## Exercise
Quote the data from the line containing "The height and" down to the line containing "Action: click(x=24, y=606)", including both of those lines. Leave out the pictures.

## Data in this exercise
+ + + + +
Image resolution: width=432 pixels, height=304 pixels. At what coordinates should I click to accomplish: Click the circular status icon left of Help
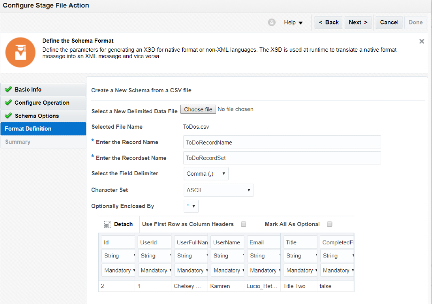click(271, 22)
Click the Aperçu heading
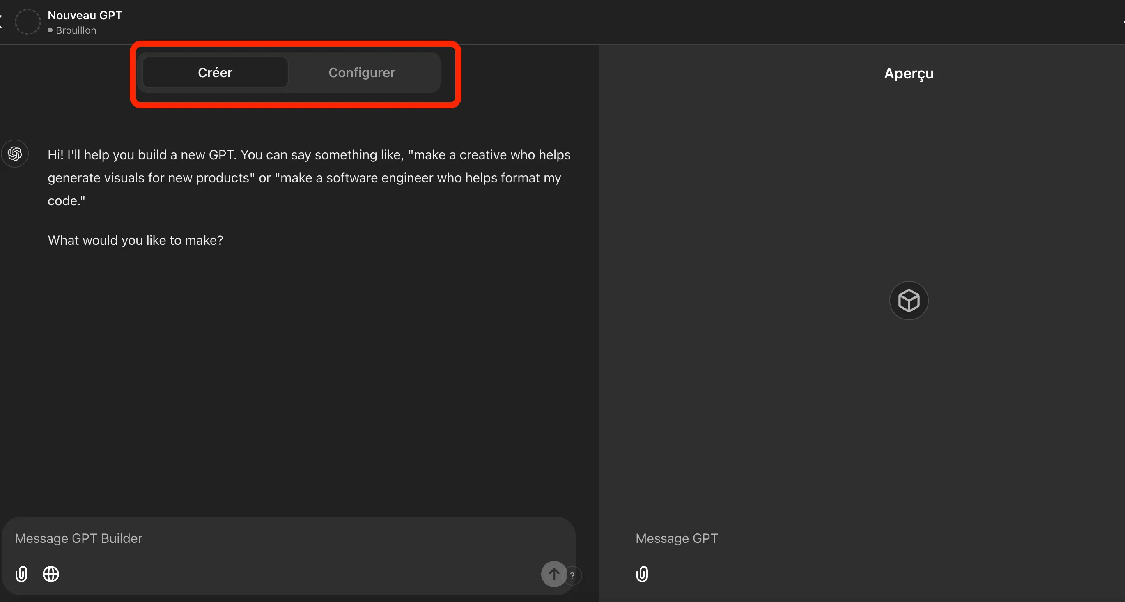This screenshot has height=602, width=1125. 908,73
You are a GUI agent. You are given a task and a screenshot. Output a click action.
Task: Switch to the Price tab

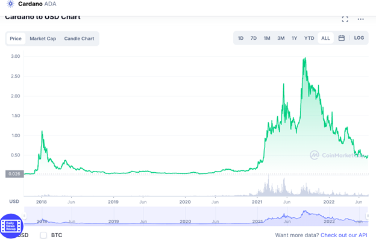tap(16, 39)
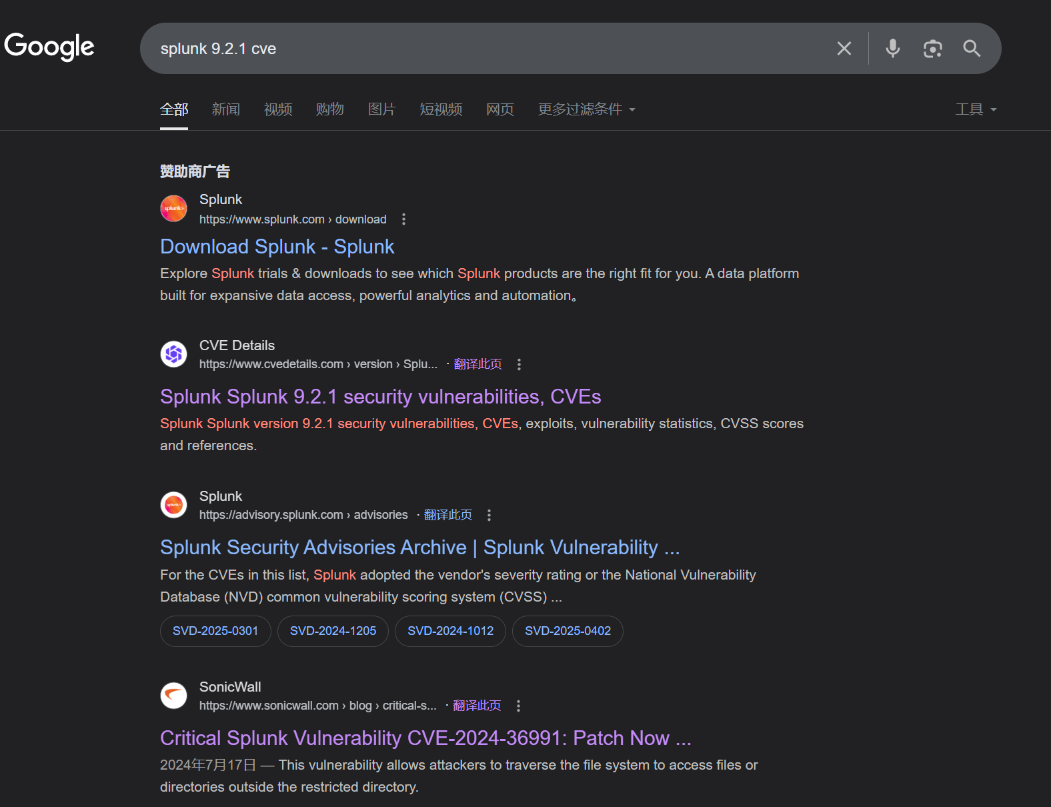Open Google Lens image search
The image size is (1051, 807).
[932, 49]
+ + + + +
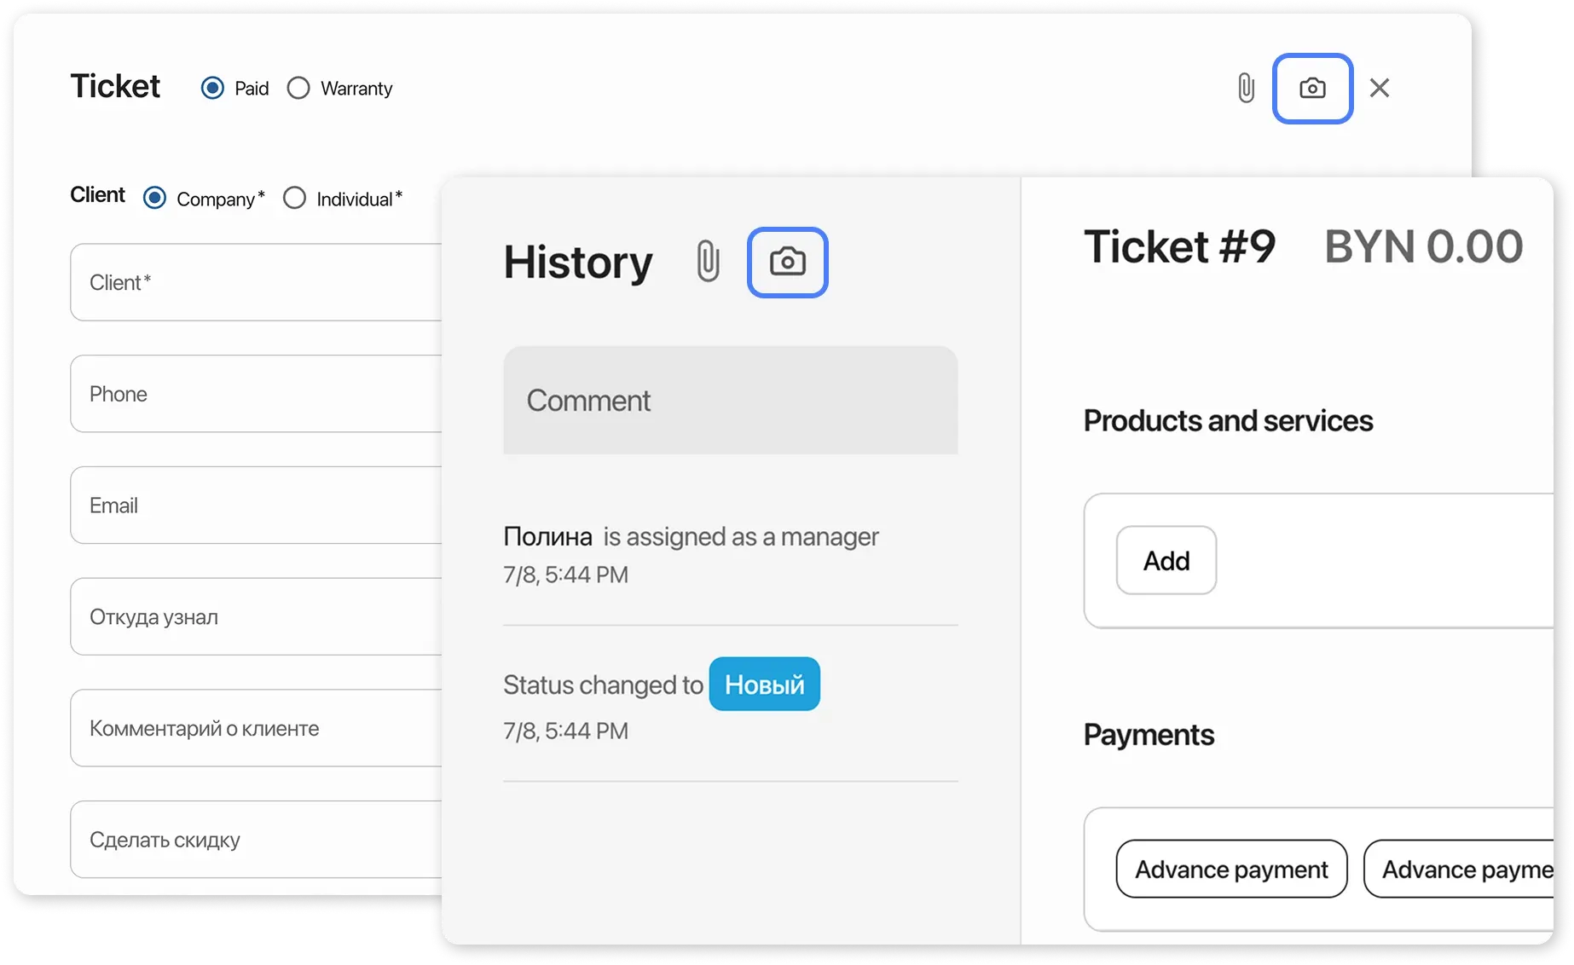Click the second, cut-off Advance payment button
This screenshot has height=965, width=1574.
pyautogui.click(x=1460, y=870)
+ + + + +
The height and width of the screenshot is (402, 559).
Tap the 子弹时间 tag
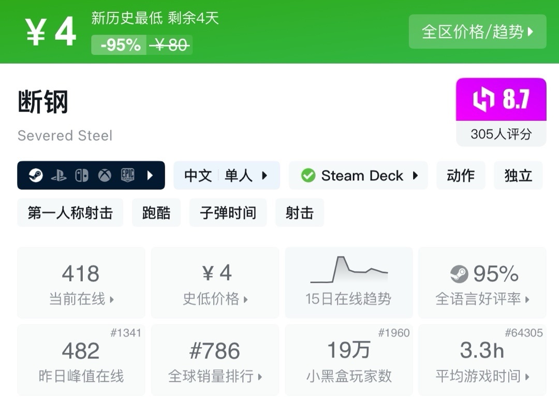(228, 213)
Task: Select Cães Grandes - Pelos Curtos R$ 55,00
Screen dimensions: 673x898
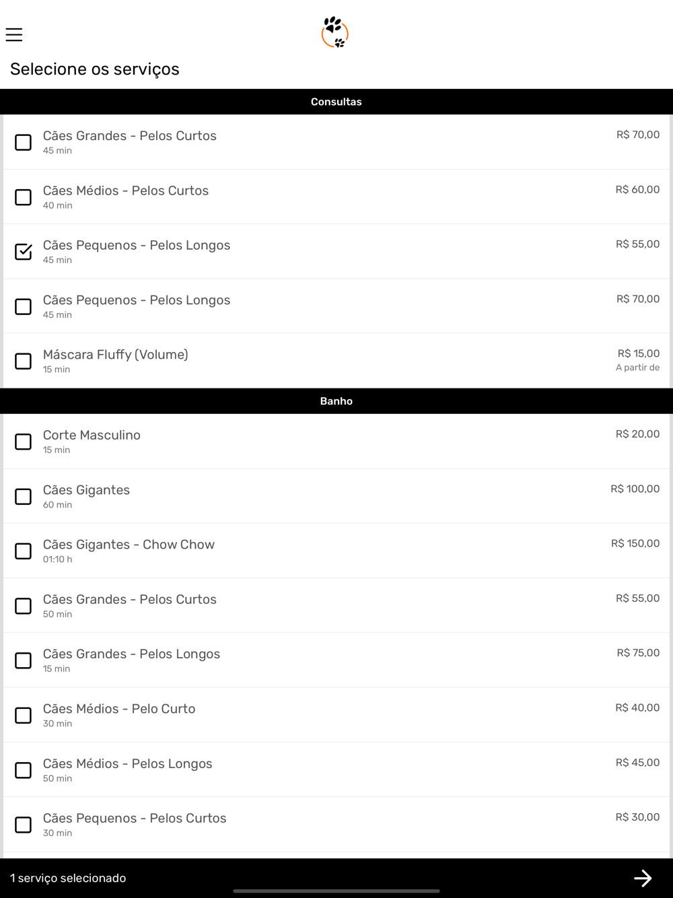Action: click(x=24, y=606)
+ + + + +
## Full output
The height and width of the screenshot is (402, 559).
Tap the 子弹时间 tag
(228, 213)
Task: Select Cães Grandes - Pelos Curtos R$ 55,00
Screen dimensions: 673x898
Action: click(x=24, y=606)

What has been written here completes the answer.